Evans declined to talk about any specifics of where the city’s homeless would be housed through this crisis, but stressed that “Atlantic City can’t do it alone.” Atlantic City has long been a place where the homeless and addicted end up, often after receiving bus tickets in other jurisdictions.

Adding a health crisis to the existing crisis of the homeless presents serious challenges, he said. Atlantic City has 46 reported cases as of Wednesday, and three deaths. Egg Harbor Township has 65, with six deaths.

“Let’s just recognize this is an enormous crisis superimposed on an existing crisis,” Evans said.

“It is very challenging, when you’re looking at the unhoused population, for quarantining and self-quarantining,” he said.

“We’re all in this together. We need to look at the big picture. We need to get the unhoused off the streets and get them the services they need. . People from all over the county and state come here. Our goal is to get them the services they need and get them back to their home.”

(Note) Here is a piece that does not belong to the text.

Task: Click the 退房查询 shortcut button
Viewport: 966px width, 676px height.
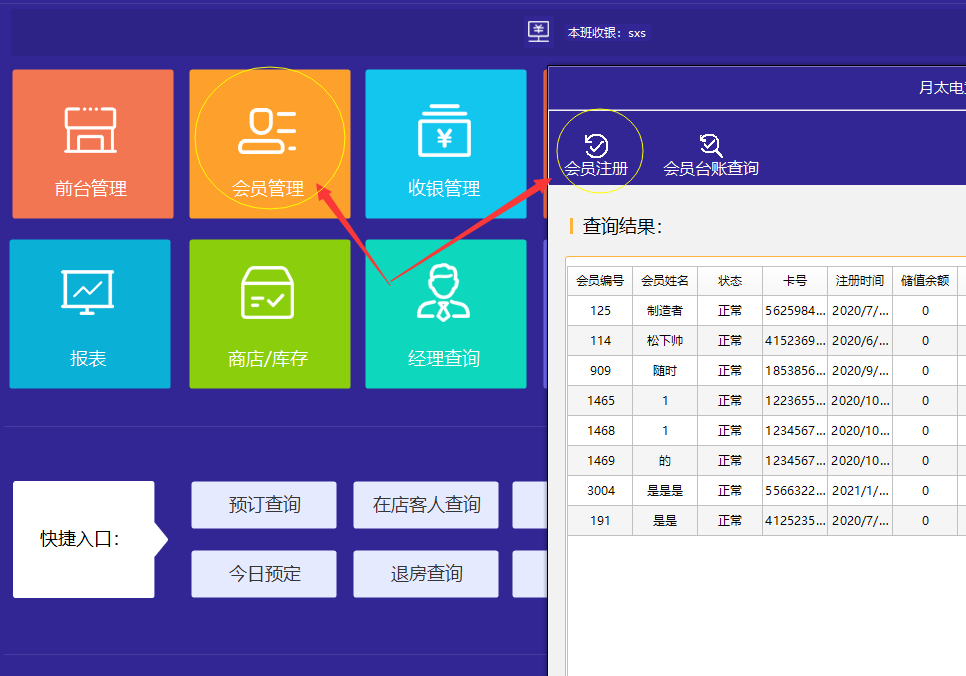Action: [426, 574]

Bob Franklin, director of development at the Atlantic City Rescue Mission, said the mission was near capacity at 300, and was also stepping up its food program for the non-homeless poor. Recent estimates of the homeless population in the county have exceeded 400.

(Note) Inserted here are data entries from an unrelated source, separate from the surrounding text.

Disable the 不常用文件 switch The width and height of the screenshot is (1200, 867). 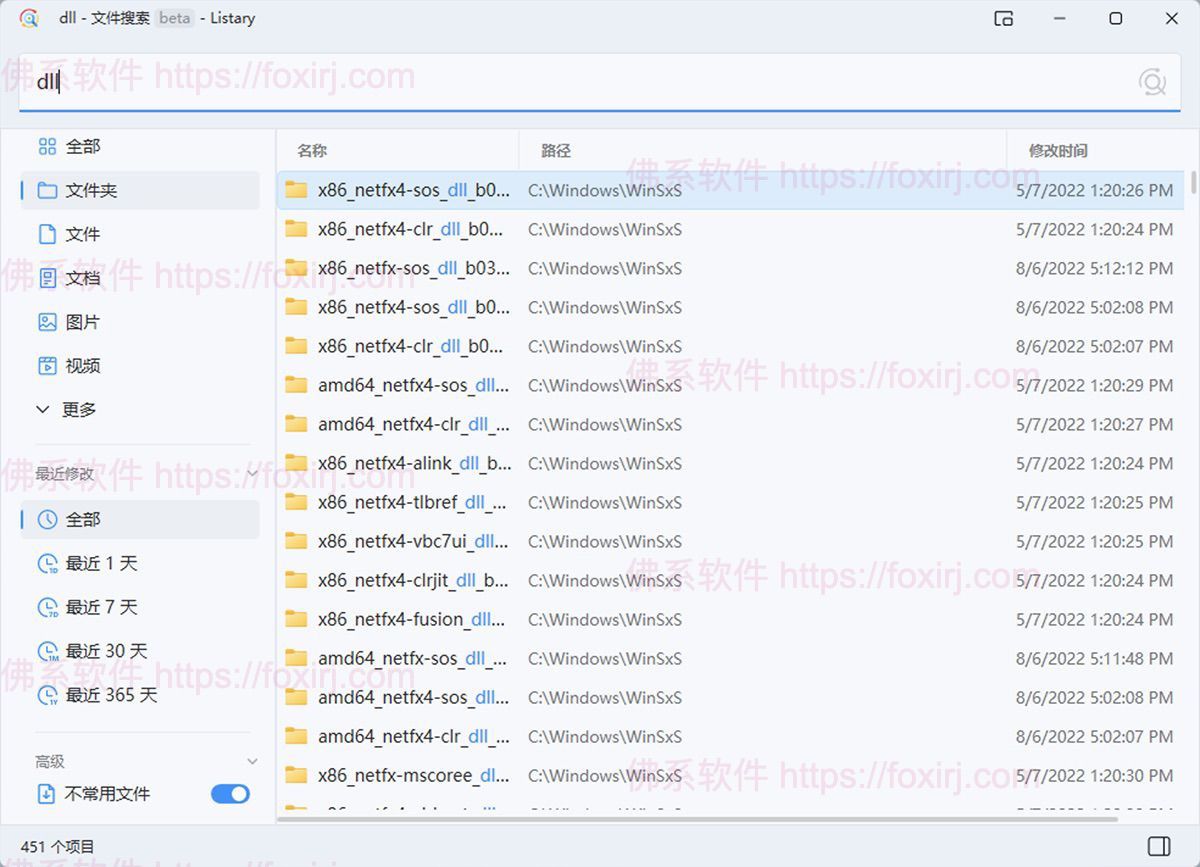pyautogui.click(x=230, y=793)
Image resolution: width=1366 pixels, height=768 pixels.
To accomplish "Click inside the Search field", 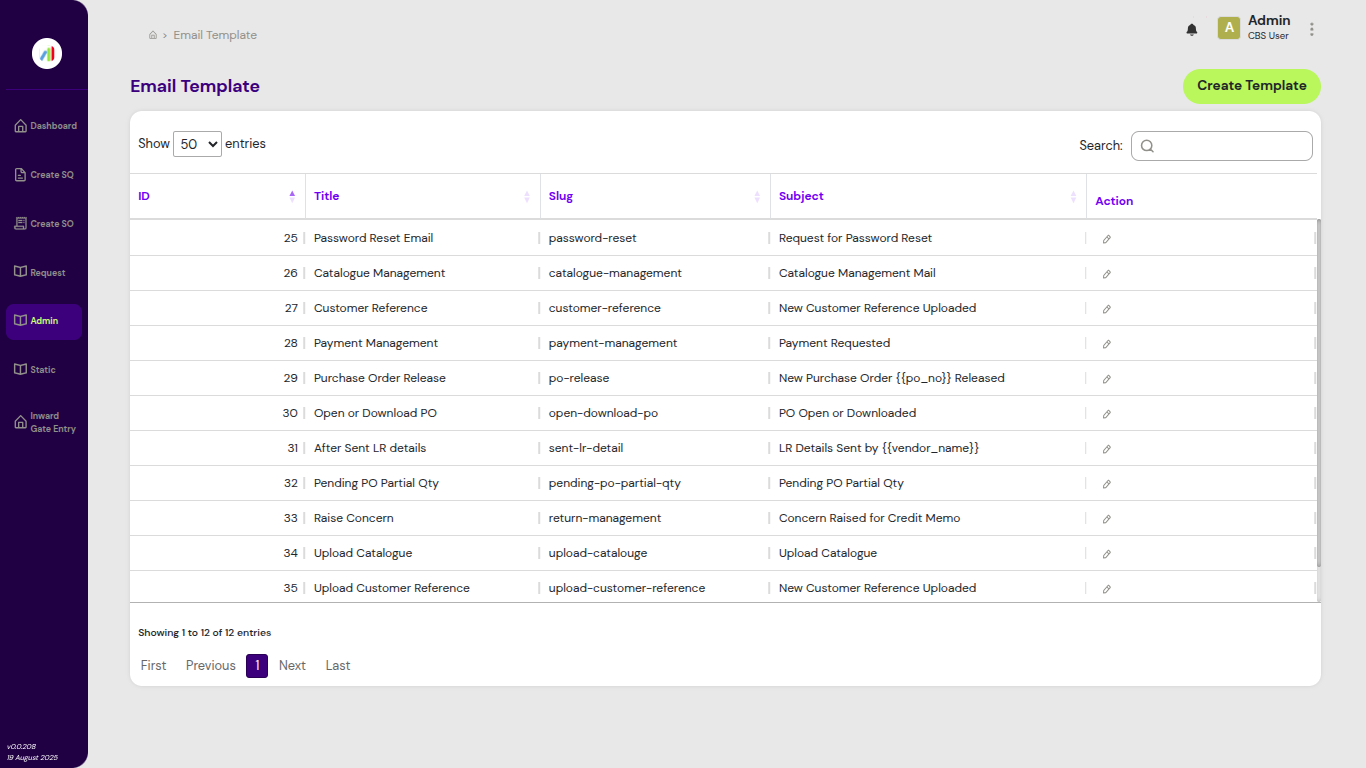I will 1221,145.
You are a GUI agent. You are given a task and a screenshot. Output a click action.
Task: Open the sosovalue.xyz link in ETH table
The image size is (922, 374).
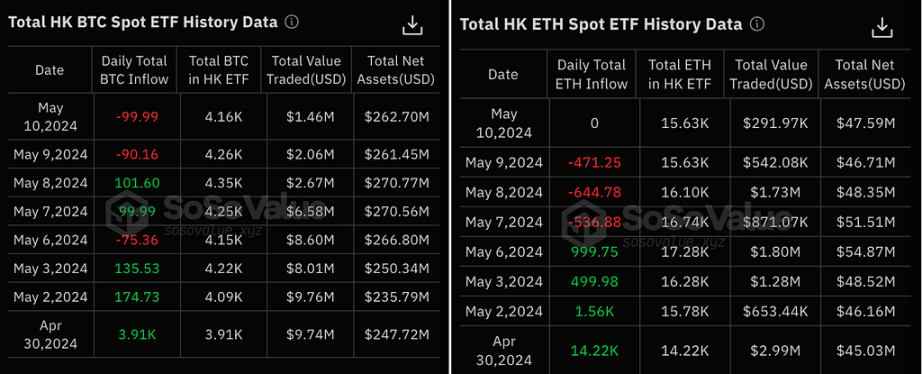[x=674, y=243]
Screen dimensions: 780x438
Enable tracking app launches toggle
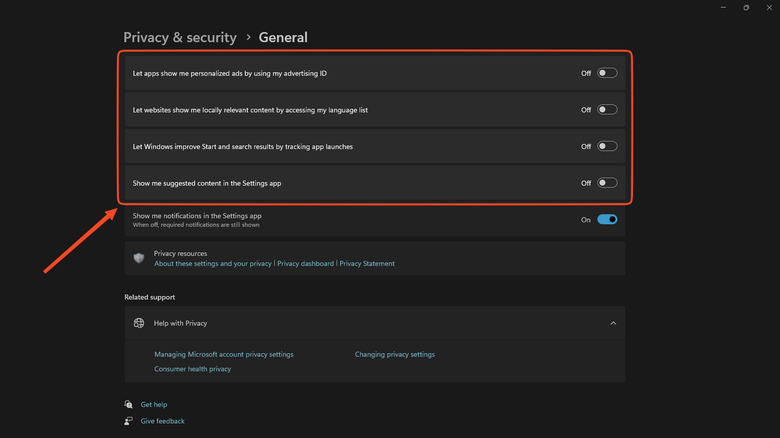[607, 146]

Franklin said the mission is not accepting anyone with symptoms, and was taking steps to keep its residents safe, including spacing out at meals. “Our plan is to keep everybody healthy,” he said.

Egg Harbor Township recently received a $2.5 million grant to buy and demolish four of the motels along the Black Horse Pike (Route 40), including the Hi Ho Motel, which have been repeatedly flooded during high tides and storms. The township wants to make the area open space without future development.

In 2015, six motels were demolished in an effort to clean up the blight along one of the main routes into Atlantic City, including the notorious Golden Key Motel, where in 2006 the bodies of four women were found murdered and dumped in the marsh.

Officials from Egg Harbor Township did not return messages left for comment. A person answering the phone at the Sea Breeze hung up after a reporter’s inquiry. At the Economy Inn, the person in the office said, “I don’t know,” and declined to speak further.

Beth Joseph, a spokesperson for Jewish Family Services, said in an email: “JFS continues to serve vulnerable and at-risk populations throughout Atlantic and Cape May Counties."